The Circuit ruled today in United States v. McCoy, No. 17‑1315(L) (Kearse, Parker, and Sullivan, JJ.), that the crime of attempting to commit a Hobbs Act robbery, in violation of 18 U.S.C. § 1951(a), remains a “crime of violence” under 18 U.S.C. § 924(c), even after United States v. Davis, 139 S. Ct. 2319 (2019). The Circuit had previously held that a completed Hobbs Act robbery is a “crime of violence,” United States v. Hill, 890 F.3d 51 (2d Cir. 2018), but that a conspiracy to commit Hobbs Act robbery is not, United States v. Barrett, 927 F.3d 126 (2d Cir. 2019).
In McCoy, the Circuit rejected the defendants’ argument that attempted Hobbs Act robbery, like conspiracy to commit Hobbs Act robbery, does not qualify as a “crime of violence” because it does not necessarily have “as an element the use, attempted use, or threatened use of physical force against the person or property of another,” as required by 18 U.S.C. § 924(c)(3)(A). Judge Kearse’s opinion for the Court reasoned: “To be guilty of Hobbs Act attempted robbery, a defendant must necessarily (1) intend to commit all of the elements of a substantive robbery, including the use of physical force, and (2) take a substantial step towards Committing the substantive robbery, which logically includes taking a substantial step towards completing all of its elements, including the use of force.”

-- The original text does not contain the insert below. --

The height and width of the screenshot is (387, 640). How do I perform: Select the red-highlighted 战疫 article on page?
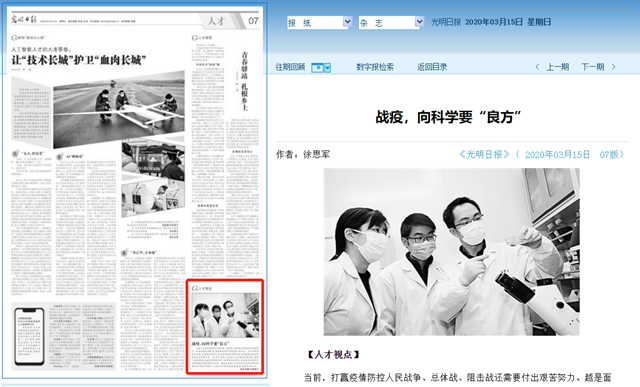(x=225, y=327)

McCoy is also noteworthy for an additional holding. The Circuit ruled that the offense of aiding and abetting either a completed Hobbs Act robbery or an attempted Hobbs Act robbery qualifies as a § 924(c) “crime of violence.”

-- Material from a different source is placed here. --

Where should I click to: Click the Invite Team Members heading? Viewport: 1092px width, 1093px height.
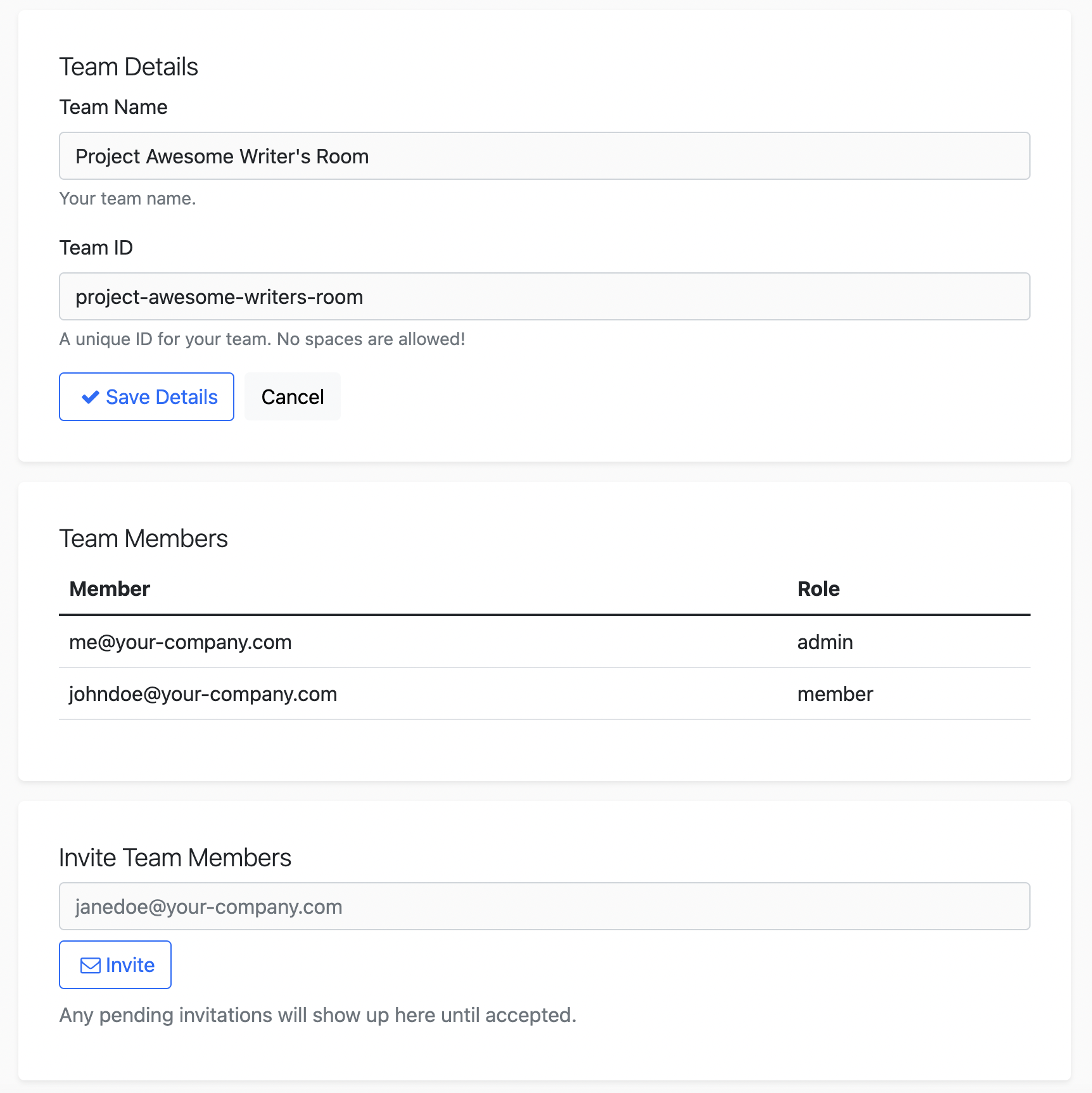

The Circuit’s opinion, however, may not be the final word on these subjects. The Fourth Circuit holds that attempted Hobbs Act robbery does not qualify post-Davis as a “crime of violence.” United States v. Taylor, 979 F.3d 203, 210 (4th Cir. 2020). So the Supreme Court may have to resolve the split. As a result, you should continue to preserve the issue of whether attempted Hobbs Act robbery (or aiding and abetting an attempted Hobbs Act robbery) is a “crime of violence,” even though the issue is now foreclosed in the Second Circuit.